(Records from a collection)
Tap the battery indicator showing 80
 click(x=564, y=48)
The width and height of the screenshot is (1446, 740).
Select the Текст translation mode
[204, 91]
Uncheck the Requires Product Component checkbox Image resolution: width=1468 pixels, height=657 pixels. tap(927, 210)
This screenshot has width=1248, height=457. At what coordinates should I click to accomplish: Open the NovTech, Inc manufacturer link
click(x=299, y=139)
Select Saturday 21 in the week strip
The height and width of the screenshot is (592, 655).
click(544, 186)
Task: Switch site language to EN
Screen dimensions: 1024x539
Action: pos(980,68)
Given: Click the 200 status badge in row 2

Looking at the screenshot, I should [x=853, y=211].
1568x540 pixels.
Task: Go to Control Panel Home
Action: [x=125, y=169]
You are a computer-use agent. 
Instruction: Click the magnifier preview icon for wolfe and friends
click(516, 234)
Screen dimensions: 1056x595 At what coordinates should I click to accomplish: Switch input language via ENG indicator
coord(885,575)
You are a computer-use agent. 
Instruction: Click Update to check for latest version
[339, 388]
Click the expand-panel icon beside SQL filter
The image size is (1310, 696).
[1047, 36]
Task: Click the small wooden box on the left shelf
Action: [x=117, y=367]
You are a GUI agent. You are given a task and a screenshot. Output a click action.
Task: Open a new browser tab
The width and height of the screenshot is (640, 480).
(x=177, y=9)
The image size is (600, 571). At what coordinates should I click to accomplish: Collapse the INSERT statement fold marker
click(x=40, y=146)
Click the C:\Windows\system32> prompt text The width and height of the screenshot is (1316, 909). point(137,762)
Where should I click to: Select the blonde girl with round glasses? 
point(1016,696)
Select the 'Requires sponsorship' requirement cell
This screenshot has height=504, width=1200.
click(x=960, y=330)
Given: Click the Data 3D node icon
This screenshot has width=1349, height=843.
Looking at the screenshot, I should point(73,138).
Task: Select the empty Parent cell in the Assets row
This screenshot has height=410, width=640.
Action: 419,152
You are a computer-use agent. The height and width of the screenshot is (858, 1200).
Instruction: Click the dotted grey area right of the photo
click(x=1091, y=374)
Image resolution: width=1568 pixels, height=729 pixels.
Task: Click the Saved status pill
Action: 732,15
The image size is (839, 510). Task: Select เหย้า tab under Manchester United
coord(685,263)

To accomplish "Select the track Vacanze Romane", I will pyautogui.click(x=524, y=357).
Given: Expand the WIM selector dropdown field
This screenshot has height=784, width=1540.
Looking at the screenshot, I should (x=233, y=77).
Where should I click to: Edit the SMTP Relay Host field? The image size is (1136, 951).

-- Exercise --
Every record needs to be written out again, exactly as it was given.

-- Solution for this task --
Tap the battery indicator showing 80
 click(x=564, y=48)
The width and height of the screenshot is (1446, 740).
Select the Текст translation mode
[204, 91]
Uncheck the Requires Product Component checkbox Image resolution: width=1468 pixels, height=657 pixels. tap(927, 210)
This screenshot has width=1248, height=457. At what coordinates should I click to accomplish: Open the NovTech, Inc manufacturer link
click(x=299, y=139)
Select Saturday 21 in the week strip
The height and width of the screenshot is (592, 655).
click(544, 186)
Task: Switch site language to EN
Screen dimensions: 1024x539
Action: pos(980,68)
Given: Click the 200 status badge in row 2

Looking at the screenshot, I should [x=853, y=211].
1568x540 pixels.
Task: Go to Control Panel Home
Action: [x=125, y=169]
You are a computer-use agent. 
Instruction: Click the magnifier preview icon for wolfe and friends
click(516, 234)
Screen dimensions: 1056x595 At what coordinates should I click to accomplish: Switch input language via ENG indicator
coord(885,575)
You are a computer-use agent. 
Instruction: Click Update to check for latest version
[339, 388]
Click the expand-panel icon beside SQL filter
The image size is (1310, 696).
[1047, 36]
Task: Click the small wooden box on the left shelf
Action: [x=117, y=367]
You are a GUI agent. You are given a task and a screenshot. Output a click action.
Task: Open a new browser tab
The width and height of the screenshot is (640, 480).
(x=177, y=9)
The image size is (600, 571). At what coordinates should I click to accomplish: Collapse the INSERT statement fold marker
click(x=40, y=146)
Click the C:\Windows\system32> prompt text The width and height of the screenshot is (1316, 909). point(137,762)
Where should I click to: Select the blonde girl with round glasses? 
point(1016,696)
Select the 'Requires sponsorship' requirement cell
This screenshot has height=504, width=1200.
click(x=960, y=330)
Given: Click the Data 3D node icon
This screenshot has width=1349, height=843.
Looking at the screenshot, I should point(73,138).
Task: Select the empty Parent cell in the Assets row
This screenshot has height=410, width=640.
Action: 419,152
You are a computer-use agent. The height and width of the screenshot is (858, 1200).
Instruction: Click the dotted grey area right of the photo
click(x=1091, y=374)
Image resolution: width=1568 pixels, height=729 pixels.
Task: Click the Saved status pill
Action: 732,15
The image size is (839, 510). Task: Select เหย้า tab under Manchester United
coord(685,263)

To accomplish "Select the track Vacanze Romane", I will pyautogui.click(x=524, y=357).
Given: Expand the WIM selector dropdown field
This screenshot has height=784, width=1540.
Looking at the screenshot, I should (x=233, y=77).
Where should I click to: Edit the SMTP Relay Host field? The image size is (1136, 951).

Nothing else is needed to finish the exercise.